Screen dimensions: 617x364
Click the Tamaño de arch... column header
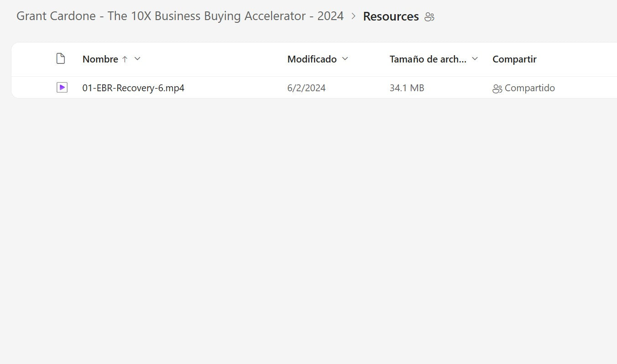point(428,59)
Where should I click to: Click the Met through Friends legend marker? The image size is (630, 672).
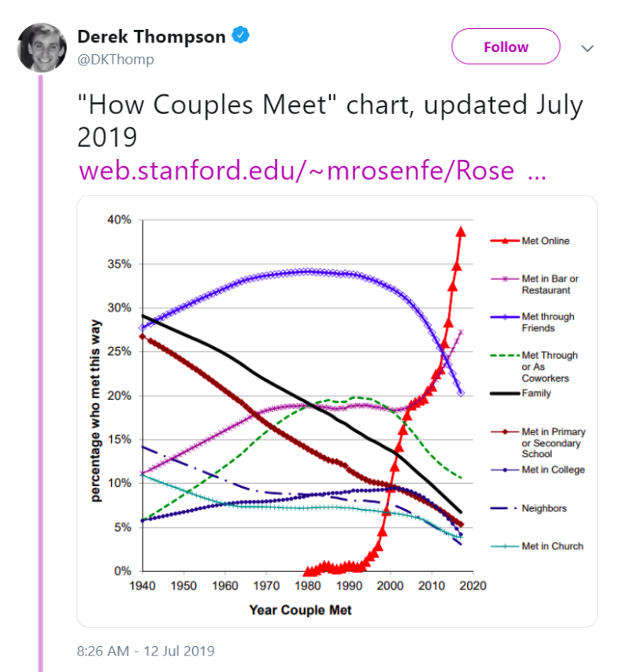pos(505,317)
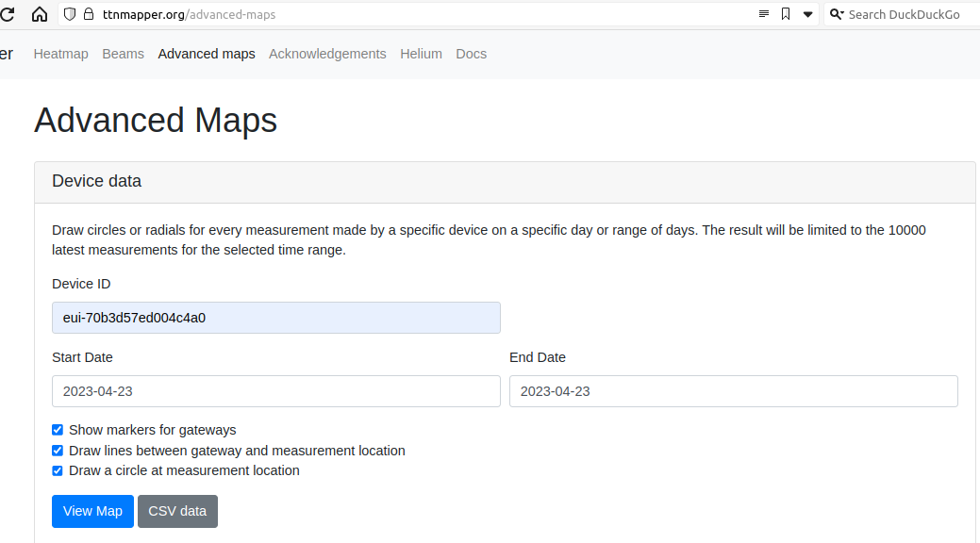Toggle reader view icon in address bar
Image resolution: width=980 pixels, height=543 pixels.
(x=764, y=14)
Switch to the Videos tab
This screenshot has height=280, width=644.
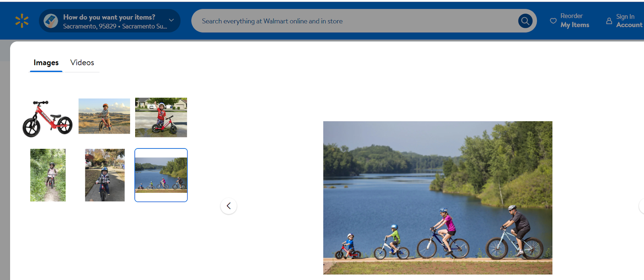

========================

WHAT THIS TASK INVOLVES: Every line from the one containing "Switch to the Videos tab" through the last line of the listing must be written out again exactly, and no other line. Leave the pictures aside.

FINISHED TASK:
Switch to the Videos tab
This screenshot has height=280, width=644.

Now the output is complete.